**What is expected:**
Below is a listing from which only part is wanted; return exactly the lines from the one with "Viewport: 1040px width, 574px height." up to and including the one with "Click the Germany flag beside DFB Pokal".

**Material provided:**
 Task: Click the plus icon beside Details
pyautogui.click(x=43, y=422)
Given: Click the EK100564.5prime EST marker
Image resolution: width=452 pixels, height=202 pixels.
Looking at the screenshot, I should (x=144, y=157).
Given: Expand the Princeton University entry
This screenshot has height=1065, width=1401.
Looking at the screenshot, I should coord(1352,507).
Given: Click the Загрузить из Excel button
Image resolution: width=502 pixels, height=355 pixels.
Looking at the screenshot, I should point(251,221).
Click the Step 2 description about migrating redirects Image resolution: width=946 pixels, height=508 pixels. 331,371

--

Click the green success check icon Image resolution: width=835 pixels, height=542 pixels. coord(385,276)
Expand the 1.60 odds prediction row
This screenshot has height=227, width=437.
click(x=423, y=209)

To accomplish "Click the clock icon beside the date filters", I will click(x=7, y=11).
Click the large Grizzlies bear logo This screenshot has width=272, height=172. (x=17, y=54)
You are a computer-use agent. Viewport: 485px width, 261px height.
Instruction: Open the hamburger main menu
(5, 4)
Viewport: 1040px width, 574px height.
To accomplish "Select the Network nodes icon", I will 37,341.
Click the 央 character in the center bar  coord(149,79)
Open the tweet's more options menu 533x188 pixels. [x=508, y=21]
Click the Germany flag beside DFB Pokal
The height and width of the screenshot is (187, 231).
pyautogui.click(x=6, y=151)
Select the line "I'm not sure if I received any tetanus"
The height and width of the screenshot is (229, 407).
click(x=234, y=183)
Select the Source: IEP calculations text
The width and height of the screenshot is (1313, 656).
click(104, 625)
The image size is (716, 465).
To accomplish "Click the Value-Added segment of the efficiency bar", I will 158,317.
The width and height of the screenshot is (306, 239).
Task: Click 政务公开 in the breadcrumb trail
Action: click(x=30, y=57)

---

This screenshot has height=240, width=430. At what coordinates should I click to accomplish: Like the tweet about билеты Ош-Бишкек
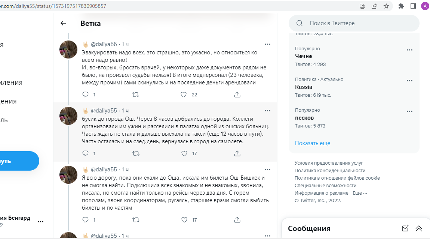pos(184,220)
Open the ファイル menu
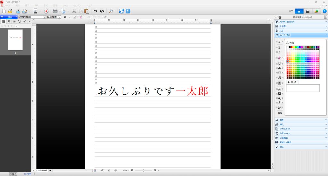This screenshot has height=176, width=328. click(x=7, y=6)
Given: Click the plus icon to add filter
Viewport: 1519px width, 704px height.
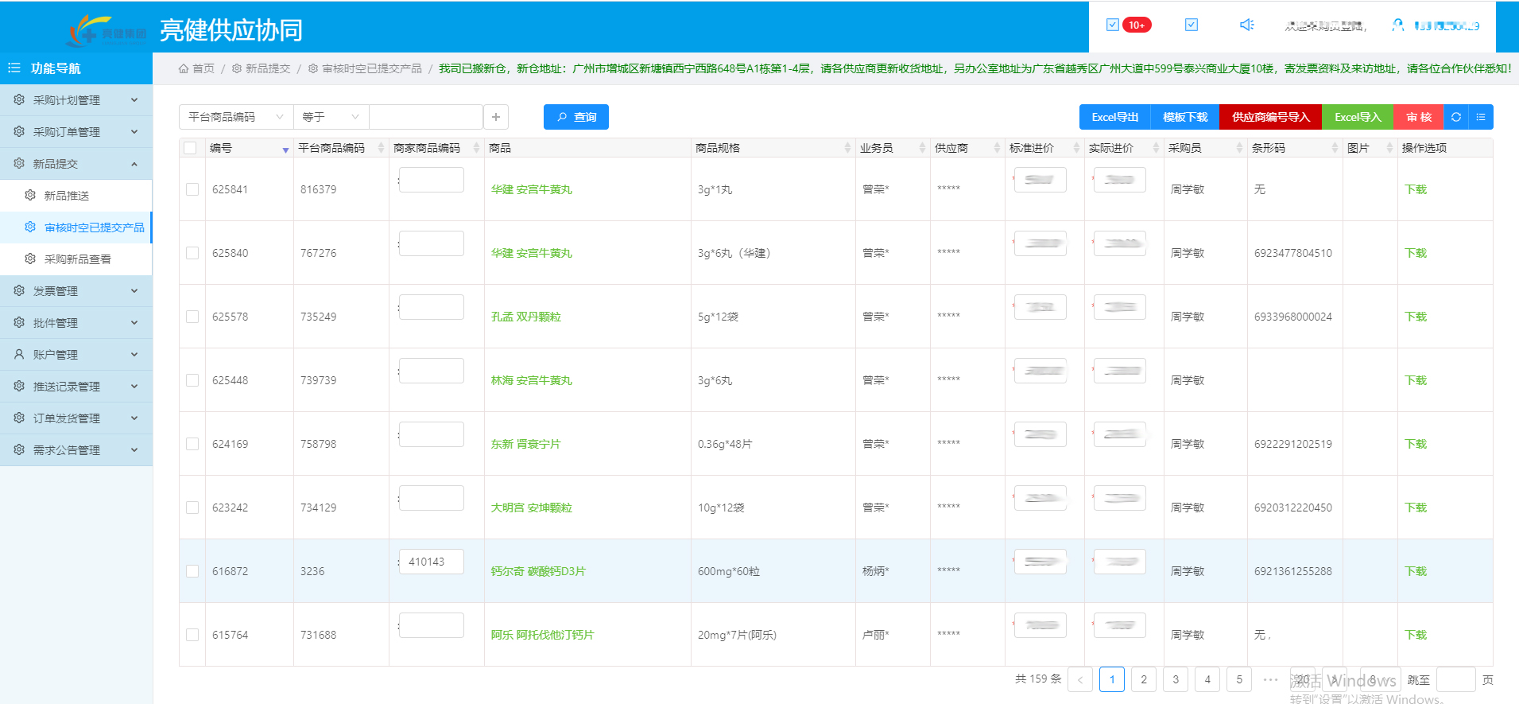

**Answer to this problem:**
Viewport: 1040px width, 574px height.
To accomplish "Select the Network nodes icon", I will 37,341.
Click the 央 character in the center bar  coord(149,79)
Open the tweet's more options menu 533x188 pixels. [x=508, y=21]
Click the Germany flag beside DFB Pokal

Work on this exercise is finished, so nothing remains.